Publication | Closed Access

Further experience in the management of severe head injury

649

Citations

22

References

1981

Year

TLDR

The study proposes redefining severe head injury to include all patients unable to obey commands or speak recognizable words upon admission after early resuscitation. The authors prospectively analyzed 225 consecutively managed severe head injury patients to relate outcomes to clinical variables.
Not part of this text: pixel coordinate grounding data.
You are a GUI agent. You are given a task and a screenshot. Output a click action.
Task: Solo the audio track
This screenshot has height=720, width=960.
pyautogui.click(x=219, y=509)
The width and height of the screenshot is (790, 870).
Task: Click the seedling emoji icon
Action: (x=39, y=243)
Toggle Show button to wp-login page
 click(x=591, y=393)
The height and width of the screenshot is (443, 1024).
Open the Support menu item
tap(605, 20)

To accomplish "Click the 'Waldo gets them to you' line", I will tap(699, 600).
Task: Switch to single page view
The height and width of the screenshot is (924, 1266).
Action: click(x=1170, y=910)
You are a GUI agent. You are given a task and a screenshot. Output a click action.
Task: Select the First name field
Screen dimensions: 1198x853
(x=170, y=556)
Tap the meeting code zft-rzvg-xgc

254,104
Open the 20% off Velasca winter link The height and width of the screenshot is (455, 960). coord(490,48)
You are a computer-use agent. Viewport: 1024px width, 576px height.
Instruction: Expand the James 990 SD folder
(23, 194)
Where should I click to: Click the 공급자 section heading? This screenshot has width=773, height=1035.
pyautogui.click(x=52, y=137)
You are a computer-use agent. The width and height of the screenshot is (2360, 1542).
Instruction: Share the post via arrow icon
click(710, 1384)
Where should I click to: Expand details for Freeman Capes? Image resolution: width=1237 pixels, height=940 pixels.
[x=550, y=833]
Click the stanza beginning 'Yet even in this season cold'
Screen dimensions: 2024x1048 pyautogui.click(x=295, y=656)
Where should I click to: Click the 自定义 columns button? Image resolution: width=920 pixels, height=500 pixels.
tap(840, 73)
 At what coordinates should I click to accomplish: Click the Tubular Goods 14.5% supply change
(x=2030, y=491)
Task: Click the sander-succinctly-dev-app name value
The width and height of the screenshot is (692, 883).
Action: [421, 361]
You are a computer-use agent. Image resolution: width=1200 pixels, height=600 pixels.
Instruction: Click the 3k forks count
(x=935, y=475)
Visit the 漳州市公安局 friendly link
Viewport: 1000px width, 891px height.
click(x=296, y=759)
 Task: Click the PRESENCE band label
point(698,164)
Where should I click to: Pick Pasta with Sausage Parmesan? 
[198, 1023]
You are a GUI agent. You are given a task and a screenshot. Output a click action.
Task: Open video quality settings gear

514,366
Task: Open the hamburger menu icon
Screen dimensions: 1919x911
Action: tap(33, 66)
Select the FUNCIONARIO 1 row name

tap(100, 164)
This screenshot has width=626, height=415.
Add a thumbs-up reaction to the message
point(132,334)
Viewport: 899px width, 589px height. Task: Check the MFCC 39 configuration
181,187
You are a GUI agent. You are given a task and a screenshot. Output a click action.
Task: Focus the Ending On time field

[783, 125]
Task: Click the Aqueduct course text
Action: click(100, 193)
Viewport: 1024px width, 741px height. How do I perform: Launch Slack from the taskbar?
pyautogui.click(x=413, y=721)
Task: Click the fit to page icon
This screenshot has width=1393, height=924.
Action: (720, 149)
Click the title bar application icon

In 225 patients, 56% had good recovery or moderate disability, 10% were severely disabled or vegetative, and 34% died, and poor outcome was predicted by intracranial hematoma, older age, abnormal motor responses, impaired eye movements or pupil reflexes, early hypotension, hypoxemia/hypercarbia, and intracranial pressure >20 mm Hg, all assessed on admission, with similar predictive strength in a 158‑patient coma subset where mortality was 40%.

Abstract

✓ A prospective and consecutive series of 225 patients with severe head injury who were managed in a uniform way was analyzed to relate outcome to several clinical variables. Good recovery or moderate disability were achieved by 56% of the patients, 10% remained severely disabled or vegetative, and 34% died. Factors important in predicting a poor outcome included the presence of an intracranial hematoma, increasing age, abnormal motor responses, impaired or absent eye movements or pupil light reflexes, early hypotension, hypoxemia or hypercarbia, and elevation of intracranial pressure over 20 mm Hg despite artificial ventilation. Most of these predictive factors were assessed on admission, but a subset of 158 patients was identified in whom coma was present on admission and was known to have persisted at least until the following day. Although the mortality in this subset (40%) was higher than in the total series, it was lower than in several comparable reported series of patients with severe head injury. Predictive correlations were equally strong in the entire series and in the subset of 158 patients with coma. A plea is made for inclusion in the definition of “severe head injury” of all patients who do not obey commands or utter recognizable words on admission to the hospital after early resuscitation.